### TASK GOAL
Update the rows from the line containing "You are a GUI" through the line containing "pos(303,1176)", both included, replacing "click action" with "tap action" and keeping everything else the same. Leave the pictures out of your answer.

### GIVEN INFORMATION
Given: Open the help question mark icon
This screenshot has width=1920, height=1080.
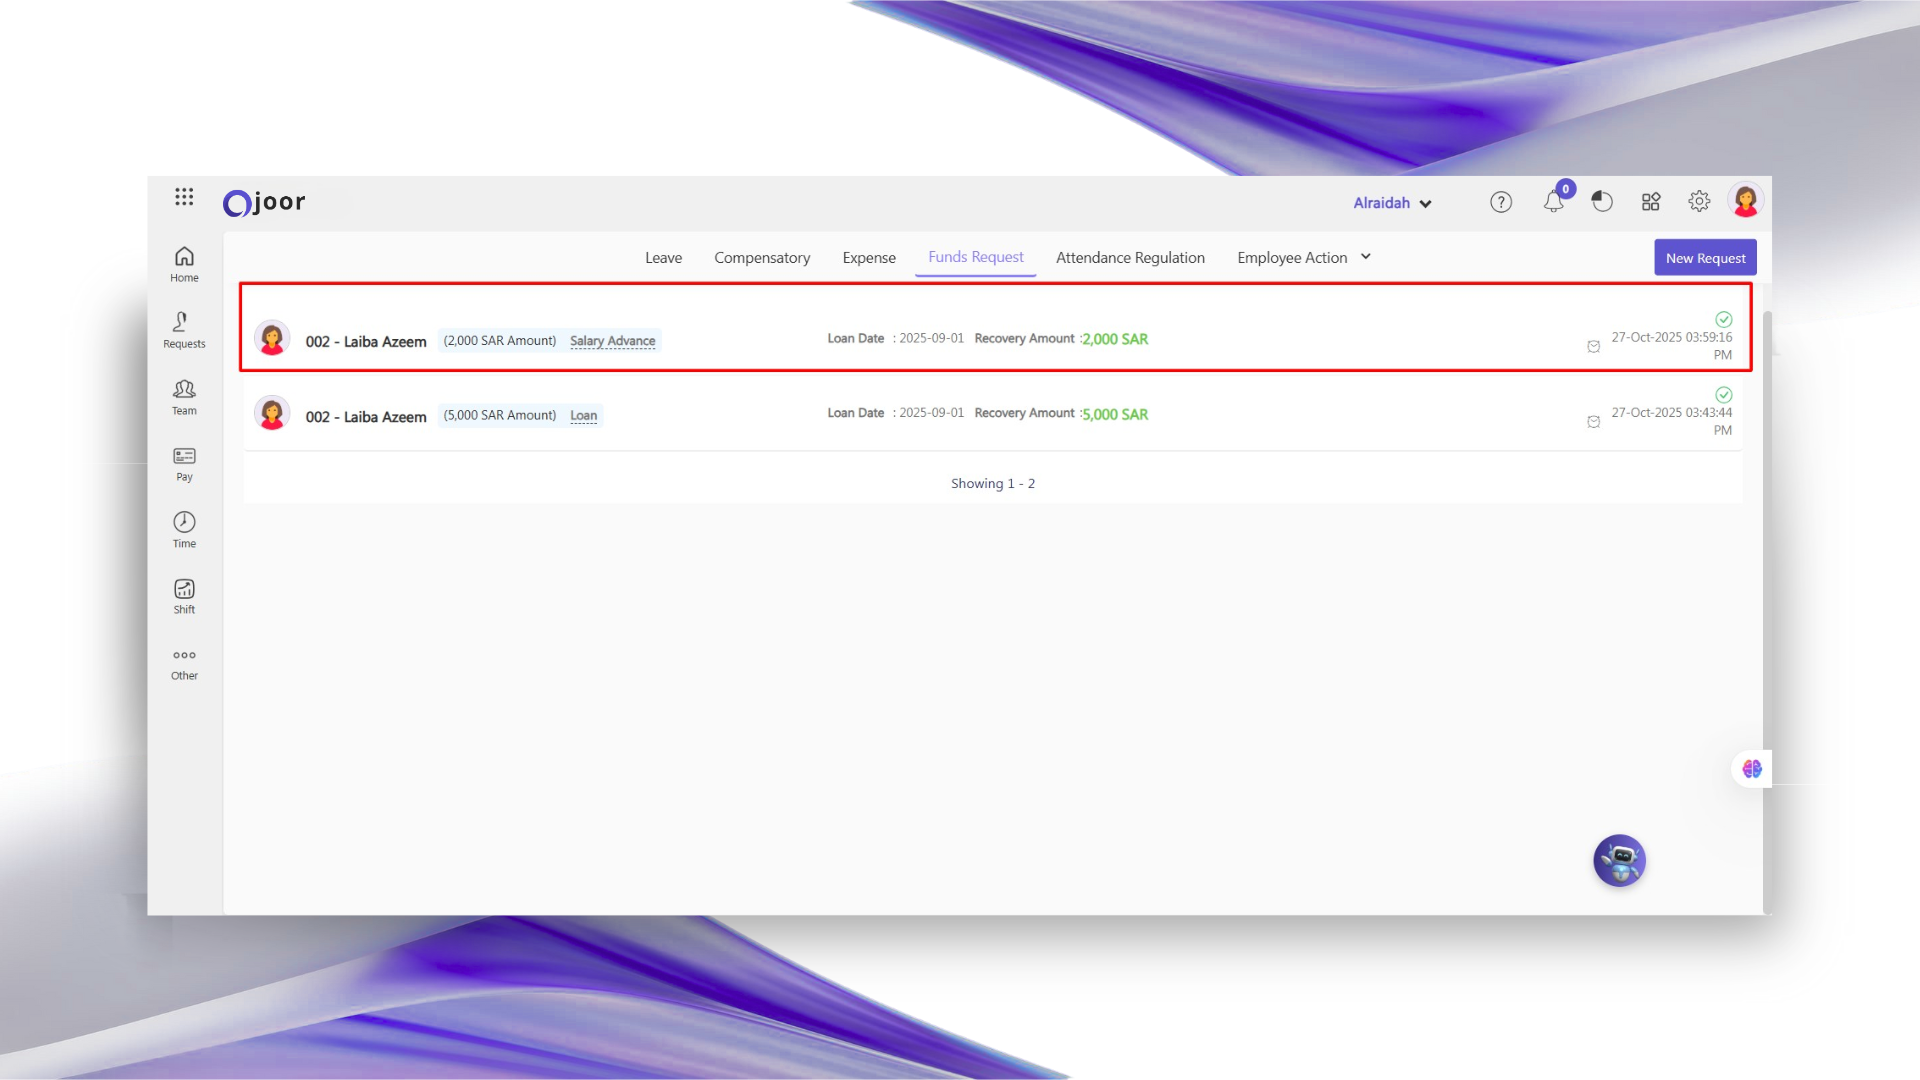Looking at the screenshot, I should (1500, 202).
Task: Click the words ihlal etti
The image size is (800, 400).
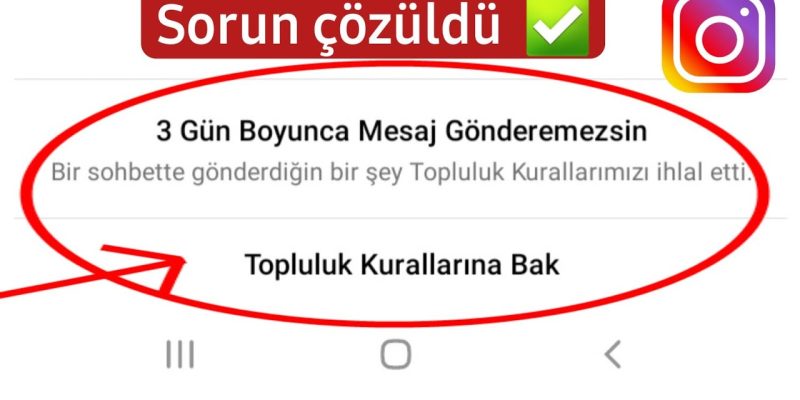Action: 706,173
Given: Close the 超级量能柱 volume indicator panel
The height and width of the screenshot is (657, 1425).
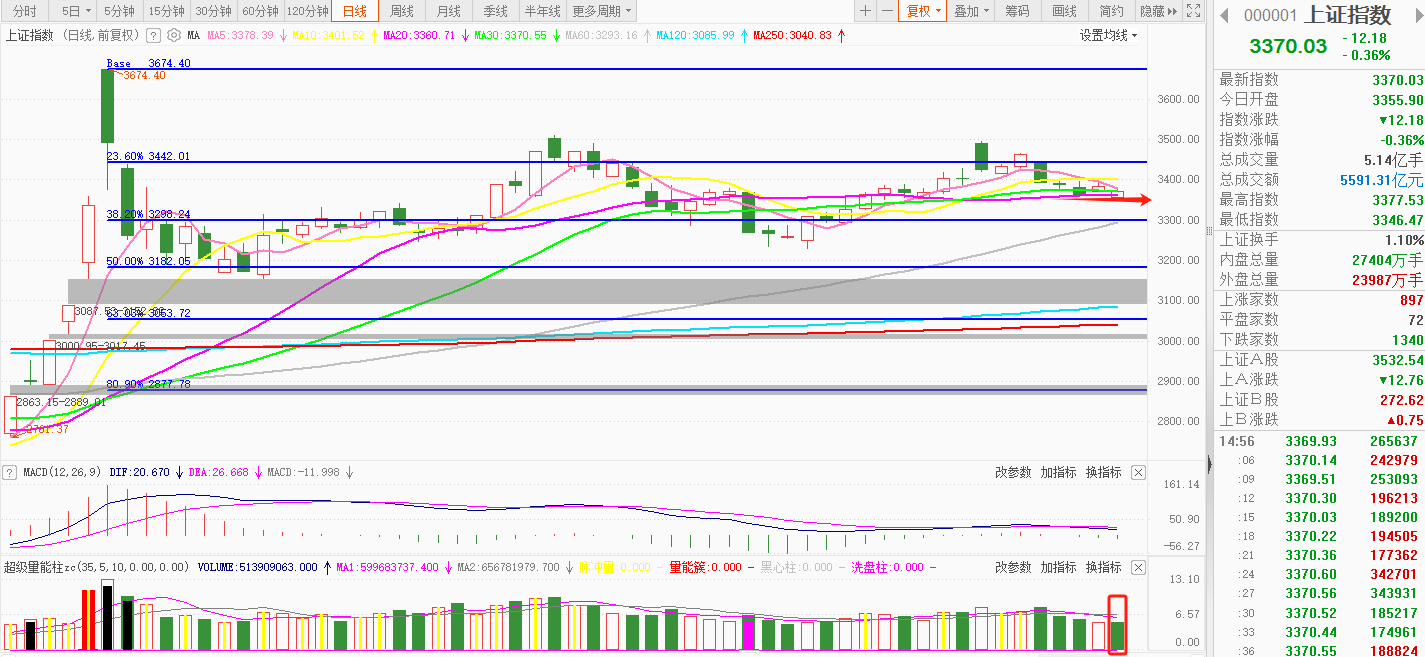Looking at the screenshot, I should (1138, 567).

---

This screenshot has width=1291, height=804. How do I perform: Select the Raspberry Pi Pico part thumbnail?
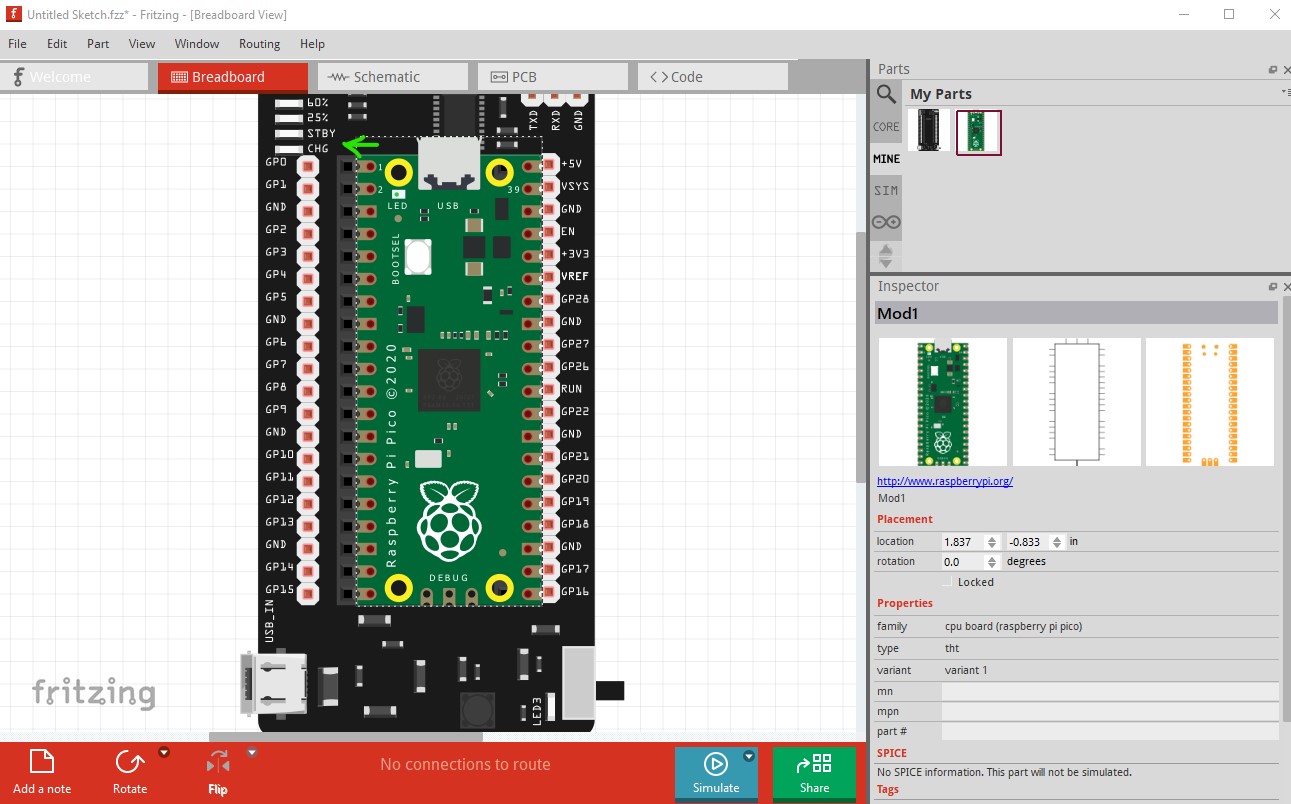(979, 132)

---

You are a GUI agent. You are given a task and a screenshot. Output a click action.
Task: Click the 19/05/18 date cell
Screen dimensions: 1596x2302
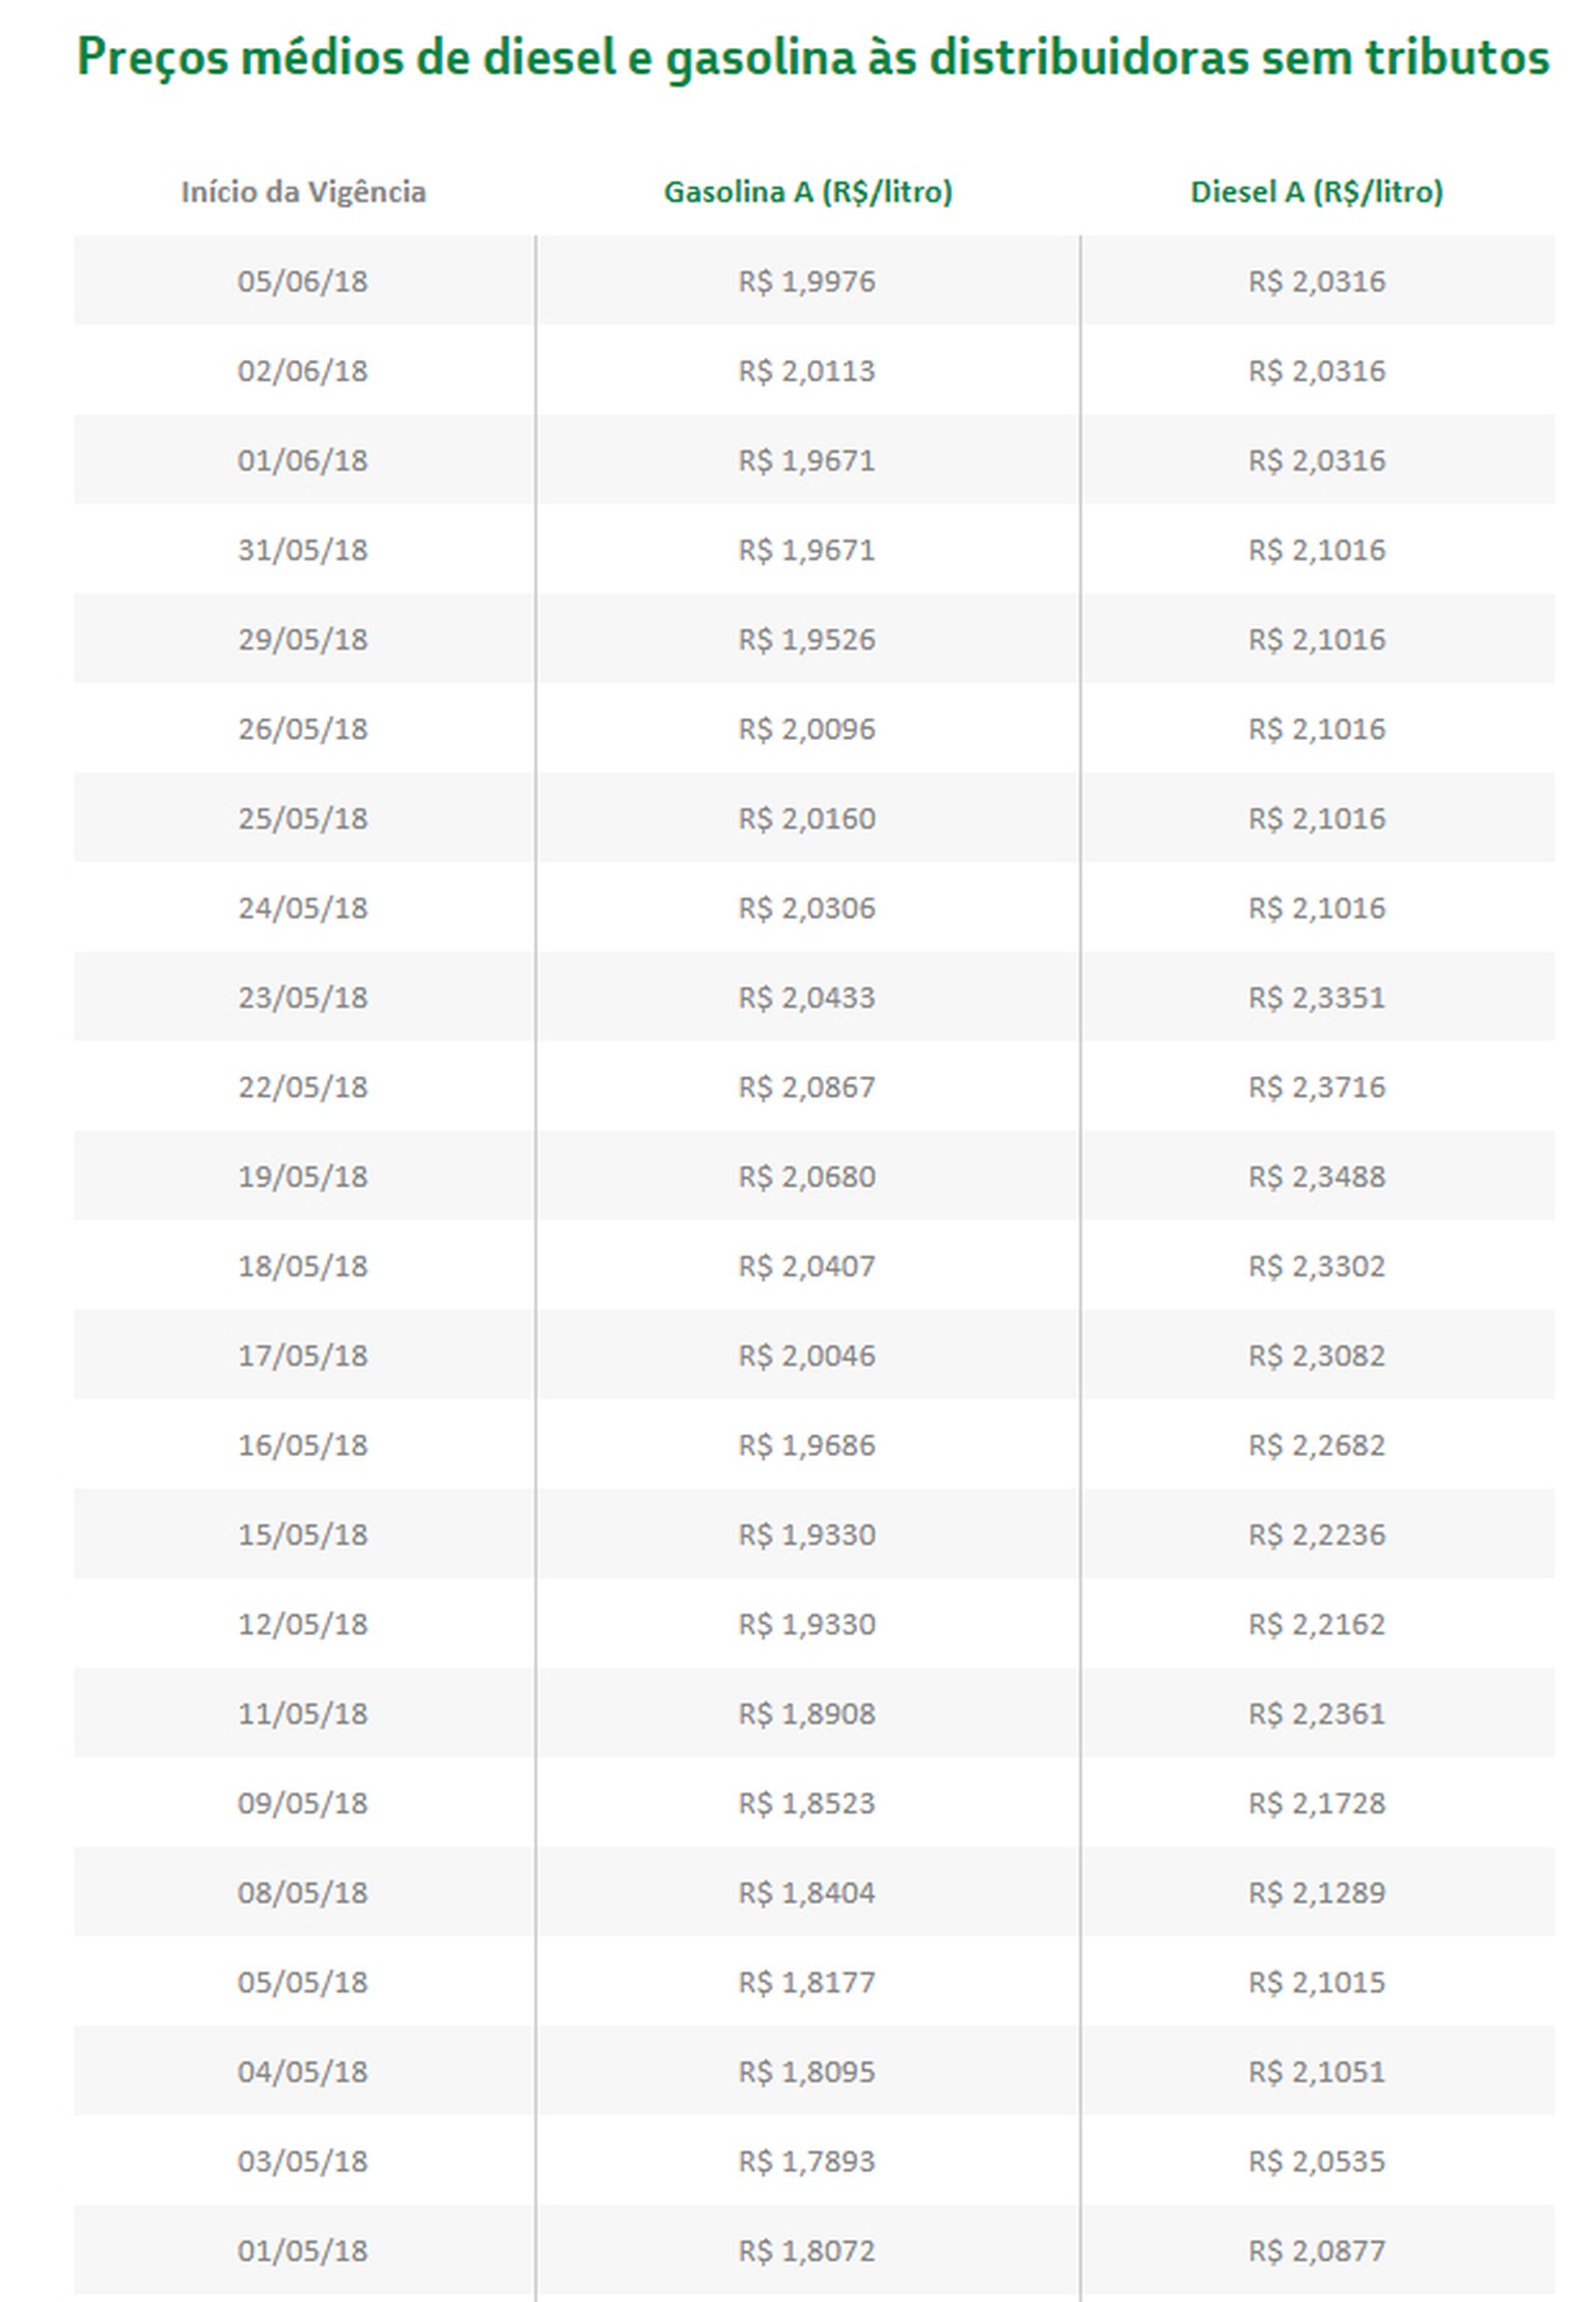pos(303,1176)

### RESPONSE TO THE EXERCISE
You are a GUI agent. You are given a task and a screenshot. Output a tap action.
Task: Click the 19/05/18 date cell
Screen dimensions: 1596x2302
pos(303,1176)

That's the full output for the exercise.